私はこの欲求を隠すことにした。そして降りるバス停が近づくと友達が慣れた手つきであっさりとボタンを押してしまった。たぶん友達もボタンを押すことを日頃から楽しみにしていたのだろう。当然の帰結とはいえ私は密かに落胆したのだが、それ以上に友達の母親の一言が衝撃であった。彼女はこう言ったのである。
「ショウコちゃんに押させてあげればいいのに」
今ならばボタンがあったら押したいと思うのが当然なのだと大人は認めてくれるのだということがわかるが、その時の私は子供っぽい欲求を隠したつもりが友達の母親に見抜かれていたという恥ずかしさでいっぱいになった。
その時友達の母親と言葉を交わしたかは覚えていないが、私がバスのボタンに特別な思いを抱くようになったのは、明らかにそれがきっかけである。

しかしこのような欲求を持っていたのが私だけではないということがわかったのは高校生の時である。
高校の通学に使うバスの中でのことだ。学校の前まで行くバスだから、朝はその学校の生徒でバスがいっぱいになる。事件はその車中で起きた。
ある日、誰も例のボタンを押さなかったのだ。
いつもボタンを押している強者がその日は乗っていなかったのかどうなのか、とにかくボタンは押されなかった。「ん?いいの?」「まずくない?」「通過しちゃうよ?」という空気が漂う中、高校生を満載しているバスなのだから運転手さんもバスを停めてくれてもいいようなものだが、バスはあっさりとバス停を通過してしまった。次のバス停でボタンを押した猛者を私は尊敬したい。次のバス停でぞろぞろと降りる生徒たちの間には
「だってあれはねえ」
「あれはしょうがないですよ」
「あれはああなっちゃいますよね」
「どうですか帰りに一杯」
というサラリーマンの哀愁に似た連帯感が漂っていた。多感な思春期の我々は、皆ボタンを押さねばならない、出来れば押してみたいと思っていながら、誰もその欲望をあらわにすることができなかったのである。

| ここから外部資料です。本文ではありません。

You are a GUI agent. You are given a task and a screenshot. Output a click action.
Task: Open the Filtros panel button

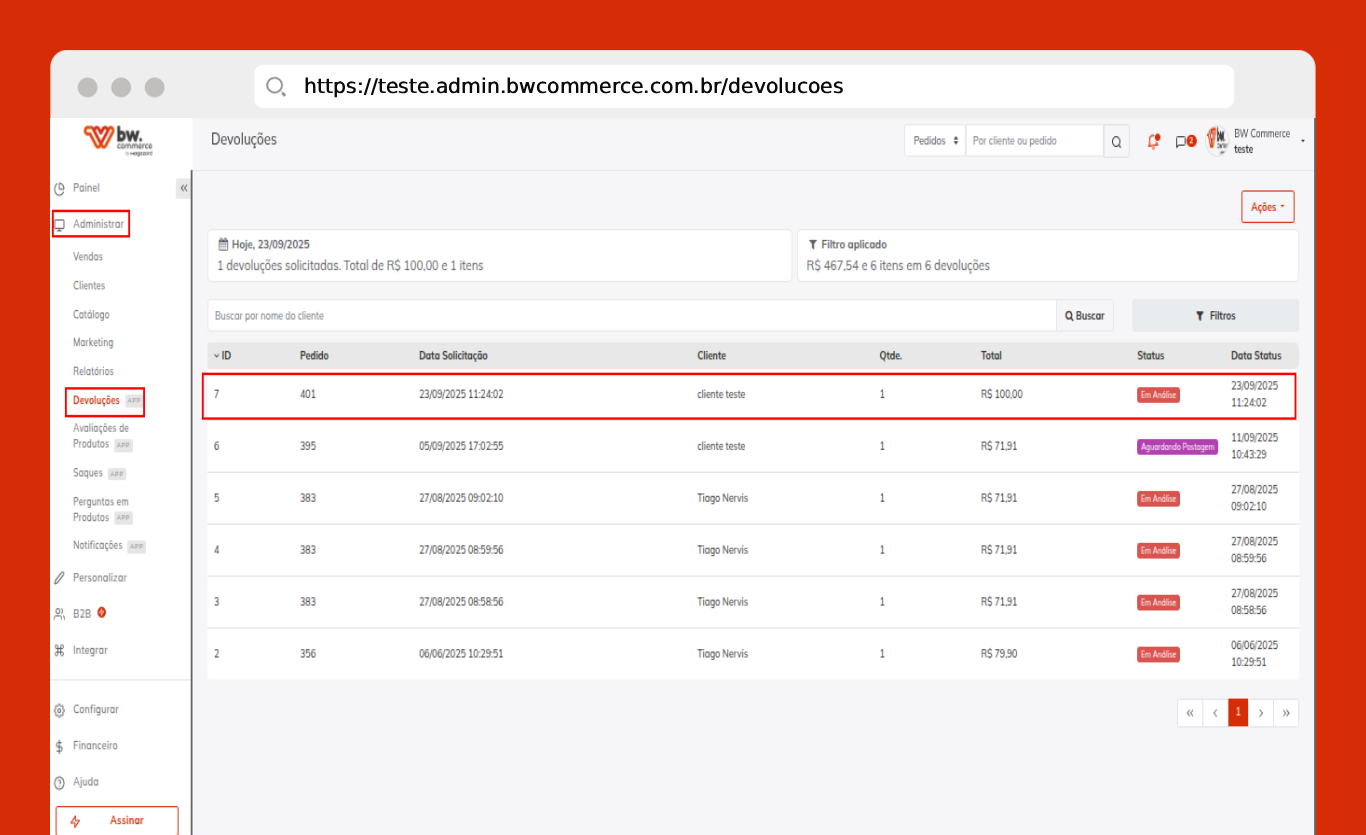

いい大人になった今でも、バスに乗るとボタンのことが気になる。降りる停留所が近づくとほんの少しだけど胸がどきどきする。「次は○○」というアナウンスを聞き終えてから10秒待つ。それで誰もボタンを押さなかったら、自分で押すと決めている。決めておかないと押す押さないの葛藤にさいなまれてしまいそうだからだ。アナウンスの途中ですぱーんとボタンを押すおばちゃんなんかのように葛藤なくボタンを押せる人になりたいのだが、こればっかりはどうやら無理なようである。